---------- Exercise materials
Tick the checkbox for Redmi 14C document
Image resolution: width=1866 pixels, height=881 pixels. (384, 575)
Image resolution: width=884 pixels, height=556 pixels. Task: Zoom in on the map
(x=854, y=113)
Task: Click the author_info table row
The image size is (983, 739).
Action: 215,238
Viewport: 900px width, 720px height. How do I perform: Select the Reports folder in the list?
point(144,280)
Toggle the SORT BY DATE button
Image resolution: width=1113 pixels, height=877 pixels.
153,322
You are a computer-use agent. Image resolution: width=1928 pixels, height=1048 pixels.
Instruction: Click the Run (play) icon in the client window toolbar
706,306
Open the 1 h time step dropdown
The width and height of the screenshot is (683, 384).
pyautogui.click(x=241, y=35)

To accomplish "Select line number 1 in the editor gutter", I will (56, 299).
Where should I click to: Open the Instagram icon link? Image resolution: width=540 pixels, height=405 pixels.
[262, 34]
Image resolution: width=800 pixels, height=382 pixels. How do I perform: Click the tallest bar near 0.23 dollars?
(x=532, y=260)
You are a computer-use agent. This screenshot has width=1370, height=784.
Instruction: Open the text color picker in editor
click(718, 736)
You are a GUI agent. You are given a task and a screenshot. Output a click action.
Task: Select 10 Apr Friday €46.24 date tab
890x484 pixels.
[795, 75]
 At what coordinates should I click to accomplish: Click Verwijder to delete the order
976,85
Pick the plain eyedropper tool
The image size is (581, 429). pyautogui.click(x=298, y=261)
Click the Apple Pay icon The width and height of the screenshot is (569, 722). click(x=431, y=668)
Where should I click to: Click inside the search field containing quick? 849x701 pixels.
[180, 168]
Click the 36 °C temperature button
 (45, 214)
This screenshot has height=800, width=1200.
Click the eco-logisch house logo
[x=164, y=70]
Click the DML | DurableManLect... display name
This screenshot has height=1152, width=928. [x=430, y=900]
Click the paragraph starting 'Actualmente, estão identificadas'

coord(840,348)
--------------------
● Activity
Set down the whole listing exactly.

● Solution
Tick the checkbox for Redmi 14C document
Image resolution: width=1866 pixels, height=881 pixels. (384, 575)
Image resolution: width=884 pixels, height=556 pixels. Task: Zoom in on the map
(x=854, y=113)
Task: Click the author_info table row
The image size is (983, 739).
Action: 215,238
Viewport: 900px width, 720px height. How do I perform: Select the Reports folder in the list?
point(144,280)
Toggle the SORT BY DATE button
Image resolution: width=1113 pixels, height=877 pixels.
153,322
You are a computer-use agent. Image resolution: width=1928 pixels, height=1048 pixels.
Instruction: Click the Run (play) icon in the client window toolbar
706,306
Open the 1 h time step dropdown
The width and height of the screenshot is (683, 384).
pyautogui.click(x=241, y=35)

To accomplish "Select line number 1 in the editor gutter", I will (56, 299).
Where should I click to: Open the Instagram icon link? Image resolution: width=540 pixels, height=405 pixels.
[262, 34]
Image resolution: width=800 pixels, height=382 pixels. How do I perform: Click the tallest bar near 0.23 dollars?
(x=532, y=260)
You are a computer-use agent. This screenshot has width=1370, height=784.
Instruction: Open the text color picker in editor
click(718, 736)
You are a GUI agent. You are given a task and a screenshot. Output a click action.
Task: Select 10 Apr Friday €46.24 date tab
890x484 pixels.
[795, 75]
 At what coordinates should I click to accomplish: Click Verwijder to delete the order
976,85
Pick the plain eyedropper tool
The image size is (581, 429). pyautogui.click(x=298, y=261)
Click the Apple Pay icon The width and height of the screenshot is (569, 722). click(x=431, y=668)
Where should I click to: Click inside the search field containing quick? 849x701 pixels.
[180, 168]
Click the 36 °C temperature button
 (45, 214)
This screenshot has height=800, width=1200.
Click the eco-logisch house logo
[x=164, y=70]
Click the DML | DurableManLect... display name
This screenshot has height=1152, width=928. [x=430, y=900]
Click the paragraph starting 'Actualmente, estão identificadas'

coord(840,348)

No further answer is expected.